Good evening Lynn. When I was diagnosed I was so out of it that it didn’t scare me. Looking into the faces of my family and then friends; I could see that things weren’t good. Still though, I could simply “not mind” because of being out of it. Only now just about three years later it is starting to hit me. This was a big deal. This was scary. This delayed reaction is vexing. Glad for all recovery, upset that I missed out how bad it was. Then again, maybe it is good not to know; we have enough to worry about as it is.


#3

Hi Occipital
My husband(aged 40) is too hit by this dreadly disease. He is not able to speak at all and is on tube feed and catheter. Though he is able to move his limbs he cannot stand without support.He is admitted to hospital since past 50 days and showing little improvement in response. what was your condition at the time of diagnosis ? how long it take for you to recover. He got 5 days IVIG treatment and heavy dose of steroids initially which are tapered to 8 mg now.Doctor said he doesn’t need plasmaphoresis .
As he is becoming more alert now he is gets aggressive if we force him to speak because he is trying hard.
Please tell me were you able to speak after the attack ?
Thanks
Nidhi


#4

Hi Nidhi. You are going through a lot right now. Now is the time to get as much support from trusted friends and family.

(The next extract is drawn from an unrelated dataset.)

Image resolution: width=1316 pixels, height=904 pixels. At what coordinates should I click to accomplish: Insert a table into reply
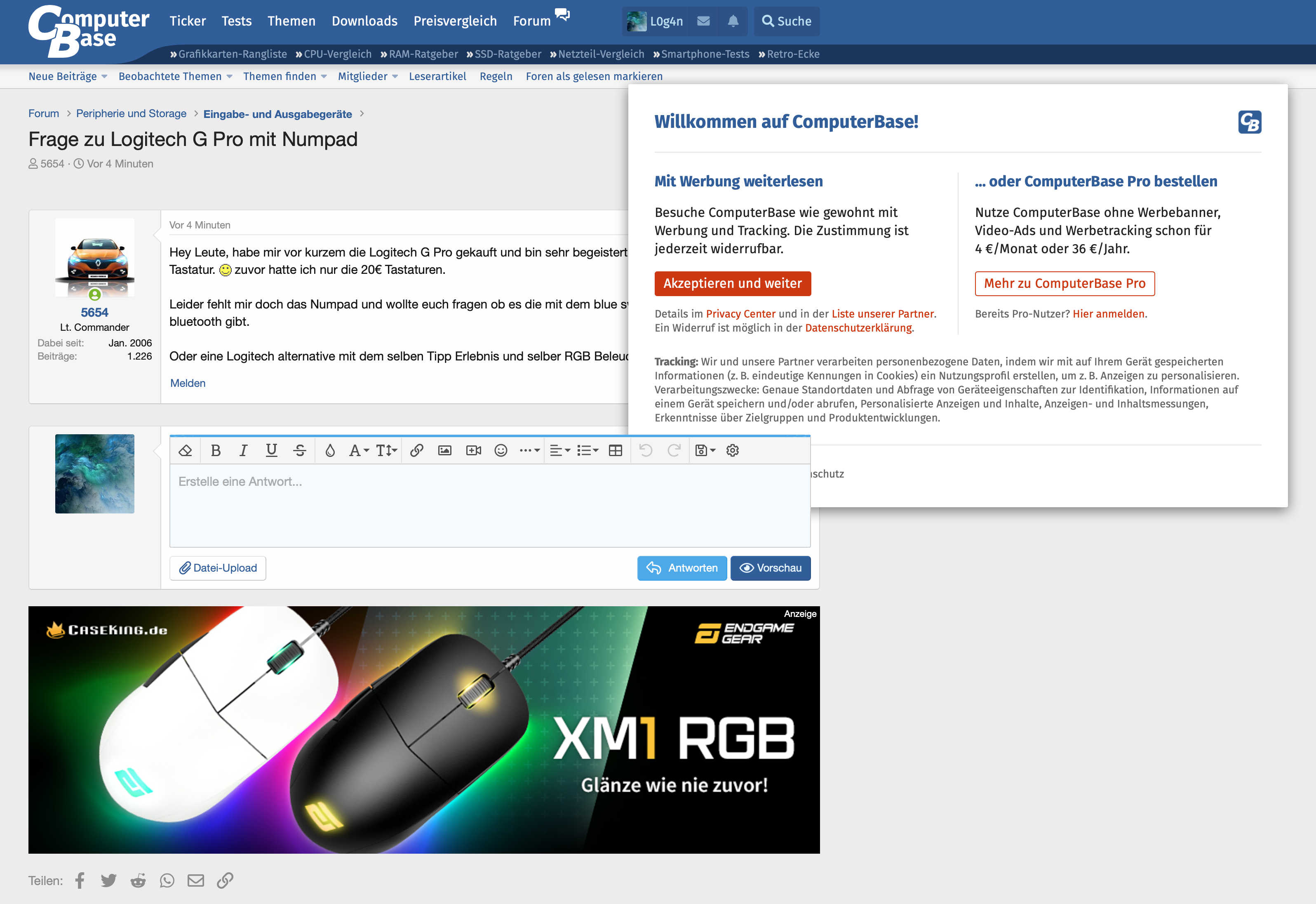pos(615,450)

I was able to speak. My medical event had a lot of things go right. What is the same for all of us survivors though is that it takes a long time to recover. The aggressive frustrated behavior is because your husband has his checks and balances reduced because of the brain injury. Also it is insanely frustrating trying to think/act/speak/do when your brain will not let you. Be sure to read up on brain injuries and join a brain injury support group, either for survivors, or caregivers because it is truly hard and nobody outside of you really understands. But other survivors and caregivers understand: you are not alone reach out here because we can get through this together!

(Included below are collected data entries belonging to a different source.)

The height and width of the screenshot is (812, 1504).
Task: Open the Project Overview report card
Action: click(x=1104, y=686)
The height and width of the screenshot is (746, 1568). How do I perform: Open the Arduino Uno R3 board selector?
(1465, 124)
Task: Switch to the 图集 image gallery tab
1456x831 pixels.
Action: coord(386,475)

Our body and mind are developing new connections so we can get back to what we did before.

Because you are close to it, it will be harder to see the small improvements bit by bit. Also it is hard and scary. Caregivers go through the most pain in the world. They are the toughest people I know.

So know that it takes time. It take a lot of time. In the end he is still him and he will always be him. Know that the brain injury is what is different but he is the same. Just keep at it, it can take a lot of years. I am 5 years in and I am still recovering. The Internet says on average it takes about 10 years. Also your husband is still young, so he will recover faster. Just give it time and give yourself some TLC to help you make it through this recovery, too.